Es el primer territorio de autonomía indígena en Bolivia, más del 75% de su superficie está bajo conservación.
Charagua Iyambae es un territorio de extraordinario valor natural y cultural, reconocido por su importancia para Bolivia y el mundo. Forma parte del Gran Chaco Sudamericano, uno de los bosques secos más extensos del planeta, y constituye un refugio de vida para una gran diversidad de especies. Además, es el territorio ancestral del pueblo guaraní y el primero en Bolivia en constituirse como Autonomía Indígena Originario Campesina (AIOC).
Más del 75 % de su superficie está conformada por áreas protegidas nacionales y territorios bajo gestión de autonomías indígenas, reflejando la fortaleza y la sabiduría del pueblo guaraní en el manejo de su territorio. En Fundación Natura Bolivia trabajamos junto a las autoridades y comunidades indígenas para fortalecer esta gobernanza, proteger humedales estratégicos y especies amenazadas, y hacer frente a las crecientes presiones externas, como los incendios forestales, el cambio climático y otras actividades que ponen en riesgo la conservación del Gran Chaco.

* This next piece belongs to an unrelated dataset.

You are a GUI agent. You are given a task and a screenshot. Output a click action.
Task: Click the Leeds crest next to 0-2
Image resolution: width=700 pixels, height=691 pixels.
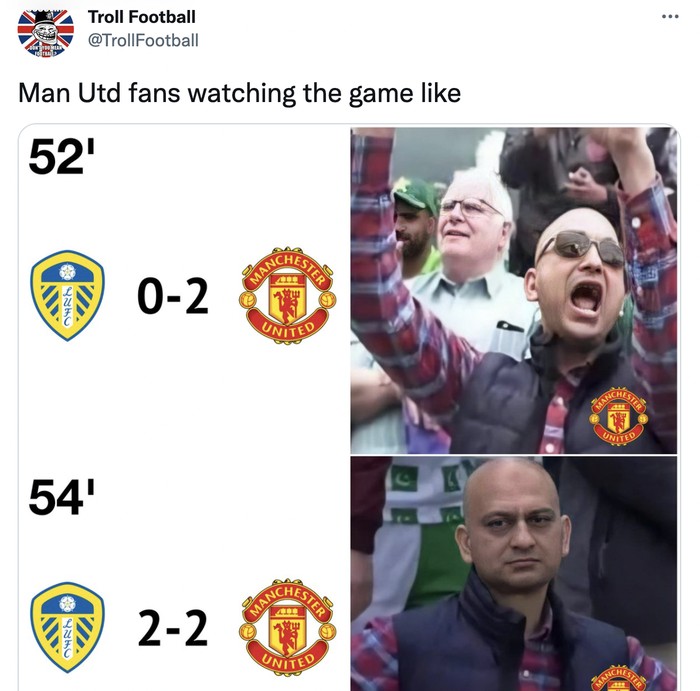point(67,296)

La conservación es una decisión asumida por el Gobierno Autónomo Indígena Originario Campesino de Charagua Iyambae y sus comunidades. Como resultado de este compromiso, el territorio cuenta con seis áreas protegidas que resguardan más del 75 % de sus cerca de 71.000 km², consolidando uno de los modelos de conservación y gobernanza indígena más importantes de Bolivia. Estos espacios protegen la biodiversidad, las fuentes de agua, los corredores ecológicos y los medios de vida de las comunidades guaraníes, contribuyendo además a la resiliencia del Gran Chaco frente a los incendios forestales, el cambio climático y otras presiones sobre el territorio. Entre ellas destaca el Área de Manejo Integral y Conectividad del Río Parapetí y Bañados del Isoso – Yande Yari, que con sus 562.490 hectáreas constituye una de las áreas protegidas más importantes del Gran Chaco boliviano. Este territorio resguarda ecosistemas clave como los bañados del Isoso y el río Parapetí, fundamentales para la conservación de la biodiversidad, la conectividad ecológica y el mantenimiento de los servicios ecosistémicos que sostienen la vida de las comunidades y de numerosas especies silvestres.
Los Acuerdos Recíprocos por Agua (ARA) son un mecanismo de gestión de las áreas protegidas que promueve la conservación de los ecosistemas mediante compromisos voluntarios entre familias, comunidades guaraníes y actores locales. A través de estos acuerdos, las familias se comprometen a conservar sus bosques, proteger fuentes de agua y adoptar prácticas sostenibles, a cambio de incentivos que contribuyen a mejorar sus medios de vida. Un ejemplo es la comunidad de San Antonio del Parapetí, donde el trabajo conjunto entre Fundación Natura Bolivia, World Vision Bolivia y la comunidad permitió complementar los compromisos de conservación con mejoras en el acceso al agua potable. Gracias a esta alianza, 450 familias cuentan actualmente con un sistema de abastecimiento permanente mediante un sistema fotovoltaico con 28 paneles solares y una bomba sumergible, demostrando cómo la conservación de los bosques y la seguridad hídrica pueden avanzar de manera conjunta.
Impulsamos el monitoreo comunitario de la biodiversidad como una herramienta clave para la gestión de las áreas protegidas. En este marco, se capacita a guardianes comunitarios con un enfoque de protección local, quienes lideran procesos de vigilancia y generación de información para la toma de decisiones. Estas acciones son especialmente relevantes en el área de vida Guajukaka, donde el monitoreo comunitario contribuye a la preservación de especies amenazadas como el guanaco, actualmente en peligro de extinción en Bolivia.